It is undisputed that by requiring a permit for “any redeposit,” 33 CFR § 323.2(d)(l)(iii) (emphasis added), the Tulloch Rule covers incidental fallback. According to the agencies, incidental fallback occurs, for example, during dredging, “when a bucket used to excavate material from the bottom of a river, stream, or wetland is raised and soils or sediments fall from the bucket back into the water.” Agencies’ Br. at 13. (There is no indication that the rule would not also reach soils or sediments falling out of the bucket even before it emerged from the water.) Fallback and other redeposits also occur during mechanized landclearing, when bulldozers and loaders scrape or displace wetland soil, see 58 Fed.Reg. 45,017-18, as well as during ditching and channelization, when draglines or baekhoes are dragged through soils and sediments.
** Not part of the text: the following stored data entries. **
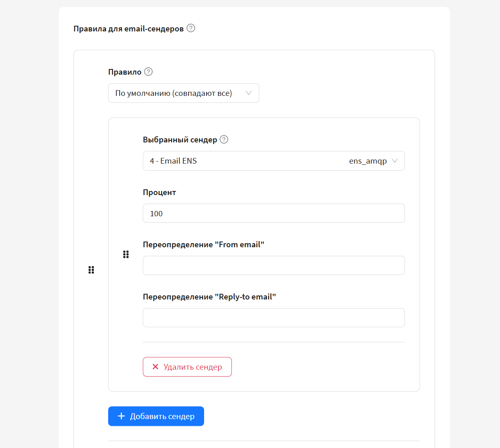This screenshot has width=500, height=448.
Task: Click the chevron arrow of the rule selector
Action: tap(248, 93)
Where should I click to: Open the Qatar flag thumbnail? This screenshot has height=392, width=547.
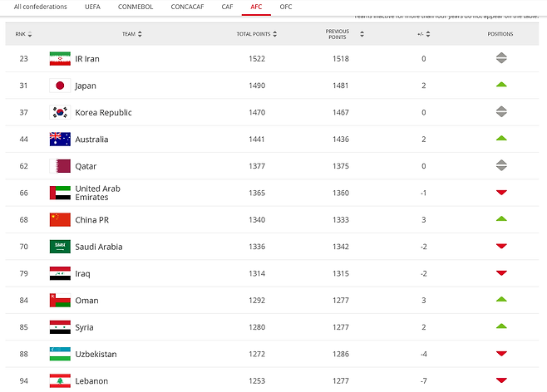click(x=60, y=166)
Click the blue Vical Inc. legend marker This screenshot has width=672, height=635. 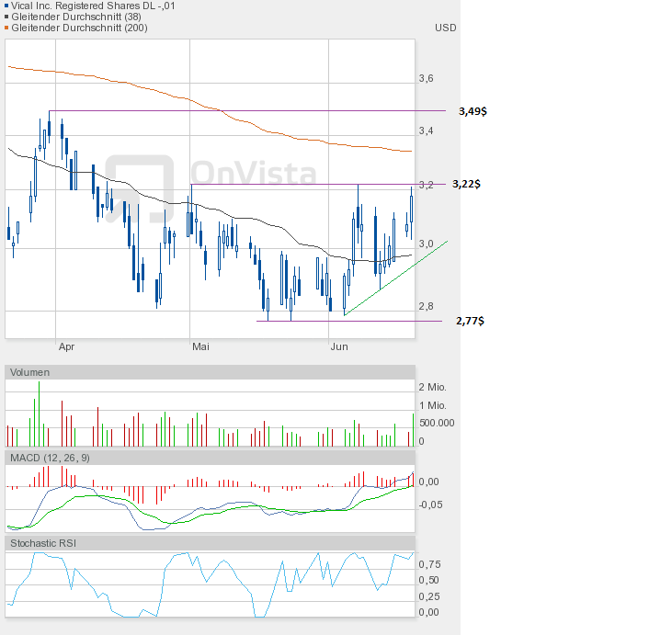(x=8, y=6)
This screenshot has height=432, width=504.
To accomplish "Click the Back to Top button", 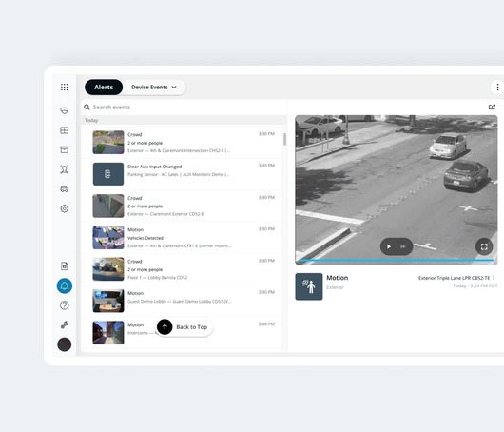I will pos(184,327).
See id. at 45,018. Indeed, fallback is a practically inescapable byproduct of all these activities. .In the preamble to the Tulloch Rule the Corps noted that “it is virtually impossible to conduct mechanized landelearing, ditching, channelization or excavation in waters of the United States without causing incidental redeposition of dredged material (however small or temporary) in the process.” Id. at 45,017. As a result, the Tulloch Rule effectively requires a permit for all those activities, subject to a limited exception for ones that the Corps in its discretion deems to produce no adverse effects on waters of the United States.

* * *

The plaintiffs claim that the Tulloch Rule exceeds the Corps’s statutory jurisdiction under § 404, which, as we have noted, extends only to “discharge,” defined as the “addition of any pollutant to navigable waters.” 33 U.S.C. §§ 1344,1362(12). It argues that fallback, which returns dredged material virtually to the spot from which it came, cannot be said to constitute an addition of anything. Therefore, the plaintiffs contend, the Tulloch Rule conflicts with the statute’s unambiguous terms and cannot survive even the deferential scrutiny called for by Chevron U.S.A., Inc. v. NRDC, 467 U.S. 837, 104 S.Ct. 2778, 81 L.Ed.2d 694 (1984). The “jurisdictional” character of the issue has no effect on the level of deference, Oklahoma Natural Gas Co. v. FERC, 28 F.3d 1281, 1283-84 (D.C.Cir.1994), as the plaintiffs seem to acknowledge by their silence on the subject.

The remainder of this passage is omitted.